The TV station held a program similar to "Rose Appointment," and I hurriedly signed up. However, the phone I used for notifications broke exactly during the interview days. By the time I learned the news and rushed over, they said, "Too late, next time." And next time, there was no news. Seeing the advertisements for matrimonial agencies in newspapers spread across pages in full swing, I also became interested. Hardly finding anyone else equally eager to marry, I nervously joined a nearby matrimonial agency named "Waiting a Thousand Years for One Encounter." It was better than expected. Checking the records, I was shocked. There were countless undergraduates, even doctoral students and overseas returnees. These conditions made me feel ashamed, but upon further reflection, I wasn't impressed. Though marriage has never been a purely personal act but has always been linked to power, status, family background, and wealth, openly advertising oneself as having a car, a house, a company, and substantial income to seek a beautiful companion was something I had never directly encountered before. Looking at it, I couldn't help but feel a bit repelled. Truly, in this vast world, anything is possible. Isn't this clearly using a car and a house rather than one's own charm to lure beautiful women? How different is this method of finding a partner from fishing with bait? So boring! While complaining, I also remembered what others often said about scammers and matrimonial agents, causing me to doubt the authenticity of these statements. Despite my doubts, I still paid the fee, registered, and harbored a glimmer of hope. If you're sick, you try any remedy. They say there are many fake ones here, but even if there are ghosts, you still have to go into the mountain!
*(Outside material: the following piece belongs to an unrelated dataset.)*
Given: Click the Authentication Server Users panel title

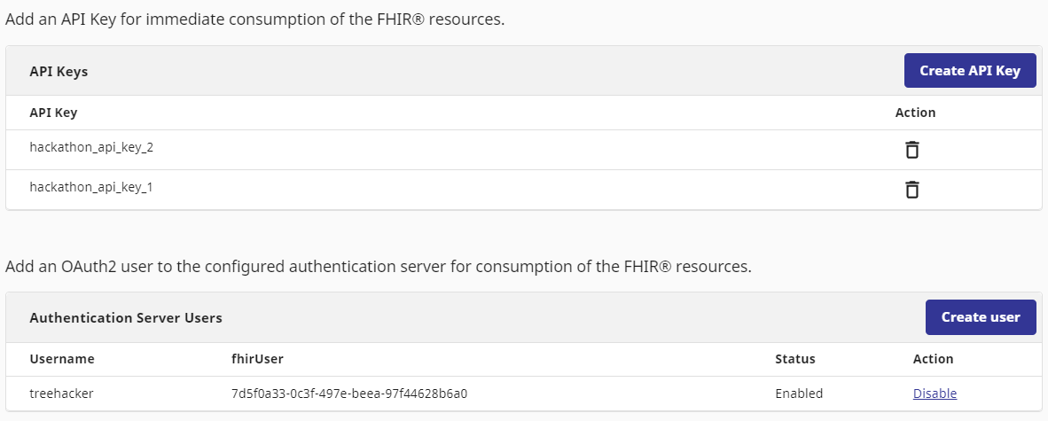Looking at the screenshot, I should click(x=126, y=317).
The young matchmaker gave me a code: 4321, saying that in the future, I don't have to use my name here; this code will be my name. This suited me perfectly. It seems they understand us, knowing we are undercover workers here, fearing acquaintances and leaks, willing to sacrifice our personal dignity and money for the sake of this great, timeless cause of love.
Dates came quickly, and I basically attended every appointment. But soon I discovered that among the people they recommended to me, there were all kinds of people, mixed like sand and mud. After a busy period with no results, I became very troubled and told them that in the future, I could only initiate meetings, not be invited anymore. Thus, life became quiet again.